Ultima nota "divertente"...ad un certo punto della notte o del mattino, Zingaretti sta per votare un ordine del giorno del movimento 5 stelle che denuncia una grave irregolarità' (in violazione di una norma costituzionale) nella nomina di un alto dirigente regionale (Tardiola) fortemente voluto dal Presidente stesso per riformare la macchina amministrativa. Zinga molto convinto di "difendere la costituzione" da' parere positivo...poi nel giro di pochi secondi in tutta fretta arriva un consigliere di maggioranza che lo avvisa nell'orecchio dell'"errore"...e subito il nostro Zinga esce con un "ho cambiato idea, parere contrario". Per poco non lo abbiamo preso in castagna
Tutto questo in una sola seduta del consiglio regionale.

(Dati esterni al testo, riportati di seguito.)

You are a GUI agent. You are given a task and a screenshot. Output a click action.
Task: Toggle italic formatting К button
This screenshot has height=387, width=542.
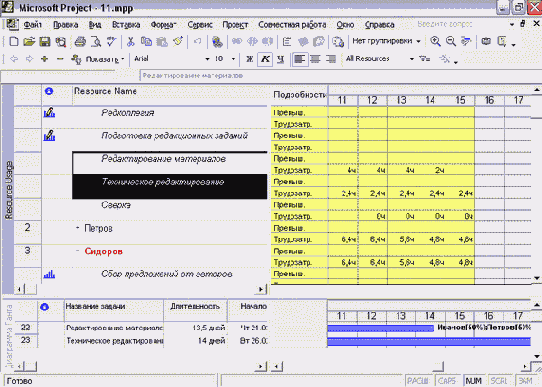[265, 59]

Forse alla fine è solo una roulette, truccata.
Chi ha il potere di decidere a suo piacimento orari di inizio e fine delle convocazioni, chi si nasconde e vota ben compatto dietro i numeri della maggioranza, chi ha la conoscenza dei meccanismi di ostruzionismo
e li usa senza nemmeno troppa logica, chi da anni si muove nelle stanze del potere e ha alle sue spalle conoscenze ed amicizie nella macchina
amministrativa regionale... VINCE.
Chi è fuori da tutti questi giochi, chi vuole restare sempre onesto e trasparente, chi pensa solo agli interessi dei cittadini, votando non sulla base di chi propone un emendamento ma valutando di volta in volta
se è valido o meno... PERDE.
Questa è quello che c'è dentro la scatola di tonno che abbiamo aperto ormai 3 mesi or sono.
Questa è la roulette truccata che vediamo ogni giorno.
Siamo in guerra, e il movimento 5 stelle non si fermerà' mai.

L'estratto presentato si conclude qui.